Problem requirements: The required output is every entry below, copied exactly.

Material supplied:
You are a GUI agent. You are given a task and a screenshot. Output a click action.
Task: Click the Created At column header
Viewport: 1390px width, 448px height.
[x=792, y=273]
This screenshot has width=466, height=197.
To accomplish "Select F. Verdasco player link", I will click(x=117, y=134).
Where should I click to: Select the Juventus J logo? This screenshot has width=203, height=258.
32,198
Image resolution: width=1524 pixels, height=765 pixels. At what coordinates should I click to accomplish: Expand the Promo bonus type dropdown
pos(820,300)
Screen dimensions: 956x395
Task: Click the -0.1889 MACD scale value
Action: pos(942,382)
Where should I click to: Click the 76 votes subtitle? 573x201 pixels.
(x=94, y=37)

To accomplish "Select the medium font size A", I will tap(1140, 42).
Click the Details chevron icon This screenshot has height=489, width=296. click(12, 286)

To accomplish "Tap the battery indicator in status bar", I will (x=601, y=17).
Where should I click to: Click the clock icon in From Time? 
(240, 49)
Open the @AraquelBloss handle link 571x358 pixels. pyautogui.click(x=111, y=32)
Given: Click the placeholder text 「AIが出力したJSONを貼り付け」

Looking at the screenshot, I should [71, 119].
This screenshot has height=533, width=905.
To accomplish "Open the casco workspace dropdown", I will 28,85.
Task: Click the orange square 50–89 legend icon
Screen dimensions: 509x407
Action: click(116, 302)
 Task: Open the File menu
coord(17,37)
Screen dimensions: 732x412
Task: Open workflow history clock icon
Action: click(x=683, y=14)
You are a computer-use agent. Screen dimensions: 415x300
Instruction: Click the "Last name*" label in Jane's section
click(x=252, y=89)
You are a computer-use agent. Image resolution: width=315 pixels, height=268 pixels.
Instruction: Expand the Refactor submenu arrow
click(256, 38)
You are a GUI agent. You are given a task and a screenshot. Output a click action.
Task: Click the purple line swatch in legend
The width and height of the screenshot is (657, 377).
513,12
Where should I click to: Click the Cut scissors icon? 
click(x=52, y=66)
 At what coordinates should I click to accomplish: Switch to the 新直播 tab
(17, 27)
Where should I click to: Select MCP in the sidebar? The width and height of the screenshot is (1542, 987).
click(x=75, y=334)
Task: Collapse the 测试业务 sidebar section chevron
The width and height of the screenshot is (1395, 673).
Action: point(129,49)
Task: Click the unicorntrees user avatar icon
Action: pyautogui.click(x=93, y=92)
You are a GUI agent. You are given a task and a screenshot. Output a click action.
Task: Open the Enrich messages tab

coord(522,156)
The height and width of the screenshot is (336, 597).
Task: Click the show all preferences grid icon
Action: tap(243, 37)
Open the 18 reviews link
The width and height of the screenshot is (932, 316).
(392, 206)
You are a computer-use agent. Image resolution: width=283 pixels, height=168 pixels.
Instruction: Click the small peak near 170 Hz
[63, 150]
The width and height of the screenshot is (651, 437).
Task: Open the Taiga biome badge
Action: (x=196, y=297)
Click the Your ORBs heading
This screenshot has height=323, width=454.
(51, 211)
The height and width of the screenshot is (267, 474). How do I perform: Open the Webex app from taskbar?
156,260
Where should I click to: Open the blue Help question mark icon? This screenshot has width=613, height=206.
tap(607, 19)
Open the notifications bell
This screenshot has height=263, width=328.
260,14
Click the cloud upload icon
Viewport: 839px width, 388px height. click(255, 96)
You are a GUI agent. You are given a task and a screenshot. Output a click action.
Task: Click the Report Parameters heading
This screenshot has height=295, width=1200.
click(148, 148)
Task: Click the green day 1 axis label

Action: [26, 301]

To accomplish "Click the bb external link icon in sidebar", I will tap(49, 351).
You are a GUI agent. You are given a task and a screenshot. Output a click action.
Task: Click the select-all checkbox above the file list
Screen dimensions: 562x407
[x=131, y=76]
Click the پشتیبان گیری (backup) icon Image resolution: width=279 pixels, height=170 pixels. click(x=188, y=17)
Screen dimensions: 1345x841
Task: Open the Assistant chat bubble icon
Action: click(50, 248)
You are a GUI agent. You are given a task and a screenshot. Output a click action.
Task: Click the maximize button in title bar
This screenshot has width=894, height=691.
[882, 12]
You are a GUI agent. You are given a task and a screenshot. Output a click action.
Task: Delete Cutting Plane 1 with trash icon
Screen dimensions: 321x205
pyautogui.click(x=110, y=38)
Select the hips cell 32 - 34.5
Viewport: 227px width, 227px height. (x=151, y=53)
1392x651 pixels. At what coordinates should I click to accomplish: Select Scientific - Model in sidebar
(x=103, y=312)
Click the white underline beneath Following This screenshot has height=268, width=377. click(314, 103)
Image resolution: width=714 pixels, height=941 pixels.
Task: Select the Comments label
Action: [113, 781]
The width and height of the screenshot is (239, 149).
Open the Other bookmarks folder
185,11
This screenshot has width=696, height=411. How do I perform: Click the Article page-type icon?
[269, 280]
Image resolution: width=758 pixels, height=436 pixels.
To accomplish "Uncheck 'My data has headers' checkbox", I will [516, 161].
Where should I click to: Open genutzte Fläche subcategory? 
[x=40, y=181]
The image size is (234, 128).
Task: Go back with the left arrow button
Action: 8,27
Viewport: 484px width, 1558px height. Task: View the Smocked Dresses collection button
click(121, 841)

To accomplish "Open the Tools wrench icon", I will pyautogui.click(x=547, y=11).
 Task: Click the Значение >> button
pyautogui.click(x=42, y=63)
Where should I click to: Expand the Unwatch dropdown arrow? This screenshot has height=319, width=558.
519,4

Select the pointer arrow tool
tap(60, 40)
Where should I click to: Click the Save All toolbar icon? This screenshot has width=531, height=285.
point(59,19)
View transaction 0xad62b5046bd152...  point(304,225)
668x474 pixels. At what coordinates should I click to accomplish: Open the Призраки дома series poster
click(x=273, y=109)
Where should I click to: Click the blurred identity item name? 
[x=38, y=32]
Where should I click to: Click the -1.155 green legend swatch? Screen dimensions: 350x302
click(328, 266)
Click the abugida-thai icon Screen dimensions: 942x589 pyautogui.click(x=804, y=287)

Solution for this problem:
You are a GUI agent. You are given a task and a screenshot. Output a click action.
Task: Click the Created At column header
Viewport: 1390px width, 448px height.
[x=792, y=273]
This screenshot has width=466, height=197.
To accomplish "Select F. Verdasco player link", I will click(x=117, y=134).
Where should I click to: Select the Juventus J logo? This screenshot has width=203, height=258.
32,198
Image resolution: width=1524 pixels, height=765 pixels. At what coordinates should I click to accomplish: Expand the Promo bonus type dropdown
pos(820,300)
Screen dimensions: 956x395
Task: Click the -0.1889 MACD scale value
Action: pos(942,382)
Where should I click to: Click the 76 votes subtitle? 573x201 pixels.
(x=94, y=37)

To accomplish "Select the medium font size A", I will tap(1140, 42).
Click the Details chevron icon This screenshot has height=489, width=296. click(12, 286)

To accomplish "Tap the battery indicator in status bar", I will (x=601, y=17).
Where should I click to: Click the clock icon in From Time? 
(240, 49)
Open the @AraquelBloss handle link 571x358 pixels. pyautogui.click(x=111, y=32)
Given: Click the placeholder text 「AIが出力したJSONを貼り付け」

Looking at the screenshot, I should [71, 119].
This screenshot has height=533, width=905.
To accomplish "Open the casco workspace dropdown", I will 28,85.
Task: Click the orange square 50–89 legend icon
Screen dimensions: 509x407
Action: click(116, 302)
 Task: Open the File menu
coord(17,37)
Screen dimensions: 732x412
Task: Open workflow history clock icon
Action: click(x=683, y=14)
You are a computer-use agent. Screen dimensions: 415x300
Instruction: Click the "Last name*" label in Jane's section
click(x=252, y=89)
You are a computer-use agent. Image resolution: width=315 pixels, height=268 pixels.
Instruction: Expand the Refactor submenu arrow
click(256, 38)
You are a GUI agent. You are given a task and a screenshot. Output a click action.
Task: Click the purple line swatch in legend
The width and height of the screenshot is (657, 377).
513,12
Where should I click to: Click the Cut scissors icon? 
click(x=52, y=66)
 At what coordinates should I click to accomplish: Switch to the 新直播 tab
(17, 27)
Where should I click to: Select MCP in the sidebar? The width and height of the screenshot is (1542, 987).
click(x=75, y=334)
Task: Collapse the 测试业务 sidebar section chevron
The width and height of the screenshot is (1395, 673).
Action: point(129,49)
Task: Click the unicorntrees user avatar icon
Action: pyautogui.click(x=93, y=92)
You are a GUI agent. You are given a task and a screenshot. Output a click action.
Task: Open the Enrich messages tab

coord(522,156)
The height and width of the screenshot is (336, 597).
Task: Click the show all preferences grid icon
Action: tap(243, 37)
Open the 18 reviews link
The width and height of the screenshot is (932, 316).
(392, 206)
You are a computer-use agent. Image resolution: width=283 pixels, height=168 pixels.
Instruction: Click the small peak near 170 Hz
[63, 150]
The width and height of the screenshot is (651, 437).
Task: Open the Taiga biome badge
Action: (x=196, y=297)
Click the Your ORBs heading
This screenshot has height=323, width=454.
(51, 211)
The height and width of the screenshot is (267, 474). How do I perform: Open the Webex app from taskbar?
156,260
Where should I click to: Open the blue Help question mark icon? This screenshot has width=613, height=206.
tap(607, 19)
Open the notifications bell
This screenshot has height=263, width=328.
260,14
Click the cloud upload icon
Viewport: 839px width, 388px height. click(255, 96)
You are a GUI agent. You are given a task and a screenshot. Output a click action.
Task: Click the Report Parameters heading
This screenshot has height=295, width=1200.
click(148, 148)
Task: Click the green day 1 axis label

Action: [26, 301]

To accomplish "Click the bb external link icon in sidebar", I will tap(49, 351).
You are a GUI agent. You are given a task and a screenshot. Output a click action.
Task: Click the select-all checkbox above the file list
Screen dimensions: 562x407
[x=131, y=76]
Click the پشتیبان گیری (backup) icon Image resolution: width=279 pixels, height=170 pixels. click(x=188, y=17)
Screen dimensions: 1345x841
Task: Open the Assistant chat bubble icon
Action: click(50, 248)
You are a GUI agent. You are given a task and a screenshot. Output a click action.
Task: Click the maximize button in title bar
This screenshot has width=894, height=691.
[882, 12]
You are a GUI agent. You are given a task and a screenshot. Output a click action.
Task: Delete Cutting Plane 1 with trash icon
Screen dimensions: 321x205
pyautogui.click(x=110, y=38)
Select the hips cell 32 - 34.5
Viewport: 227px width, 227px height. (x=151, y=53)
1392x651 pixels. At what coordinates should I click to accomplish: Select Scientific - Model in sidebar
(x=103, y=312)
Click the white underline beneath Following This screenshot has height=268, width=377. click(314, 103)
Image resolution: width=714 pixels, height=941 pixels.
Task: Select the Comments label
Action: [113, 781]
The width and height of the screenshot is (239, 149).
Open the Other bookmarks folder
185,11
This screenshot has width=696, height=411. How do I perform: Click the Article page-type icon?
[269, 280]
Image resolution: width=758 pixels, height=436 pixels.
To accomplish "Uncheck 'My data has headers' checkbox", I will [516, 161].
Where should I click to: Open genutzte Fläche subcategory? 
[x=40, y=181]
The image size is (234, 128).
Task: Go back with the left arrow button
Action: 8,27
Viewport: 484px width, 1558px height. Task: View the Smocked Dresses collection button
click(121, 841)

To accomplish "Open the Tools wrench icon", I will pyautogui.click(x=547, y=11).
 Task: Click the Значение >> button
pyautogui.click(x=42, y=63)
Where should I click to: Expand the Unwatch dropdown arrow? This screenshot has height=319, width=558.
519,4

Select the pointer arrow tool
tap(60, 40)
Where should I click to: Click the Save All toolbar icon? This screenshot has width=531, height=285.
point(59,19)
View transaction 0xad62b5046bd152...  point(304,225)
668x474 pixels. At what coordinates should I click to accomplish: Open the Призраки дома series poster
click(x=273, y=109)
Where should I click to: Click the blurred identity item name? 
[x=38, y=32]
Where should I click to: Click the -1.155 green legend swatch? Screen dimensions: 350x302
click(328, 266)
Click the abugida-thai icon Screen dimensions: 942x589 pyautogui.click(x=804, y=287)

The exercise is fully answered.